**Input data**.
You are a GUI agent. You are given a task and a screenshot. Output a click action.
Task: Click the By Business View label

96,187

--

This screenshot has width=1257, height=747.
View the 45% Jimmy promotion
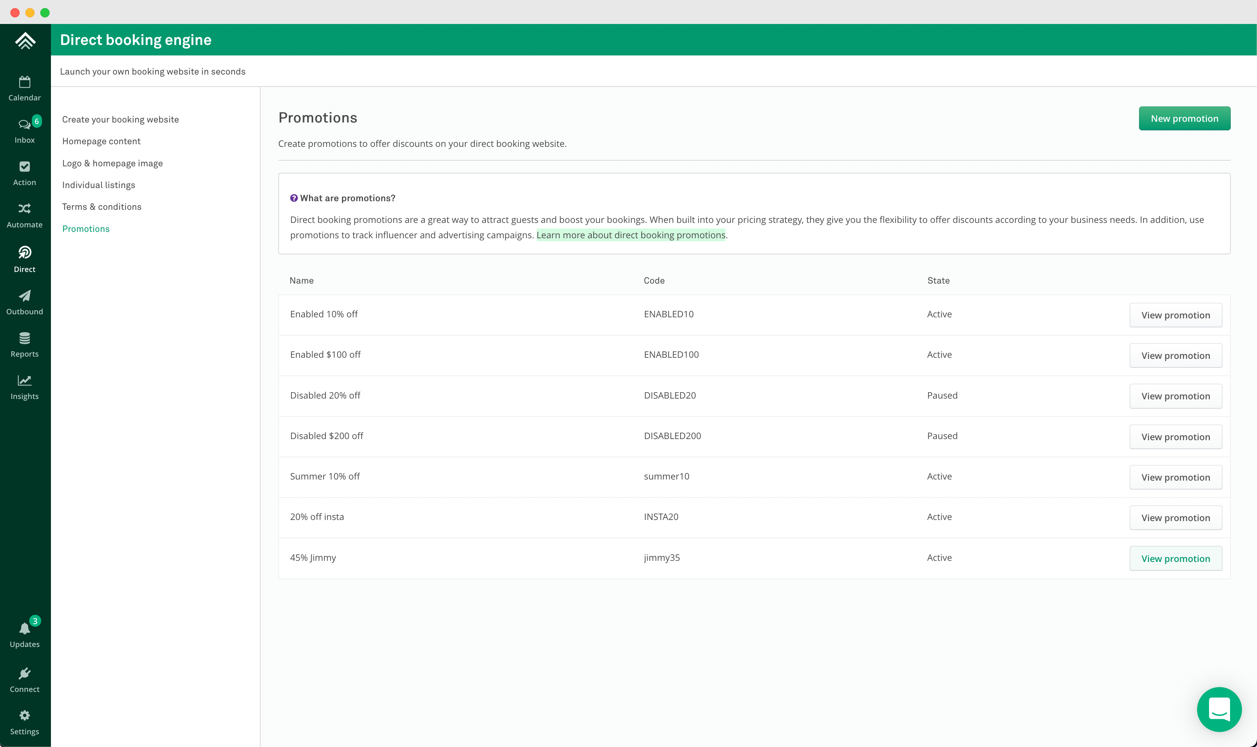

**Your task**. Reproduce the lines of the material from the one containing "This screenshot has width=1257, height=747." through the one containing "View the 45% Jimmy promotion", inclusive.

**The completed task**.
This screenshot has width=1257, height=747.
View the 45% Jimmy promotion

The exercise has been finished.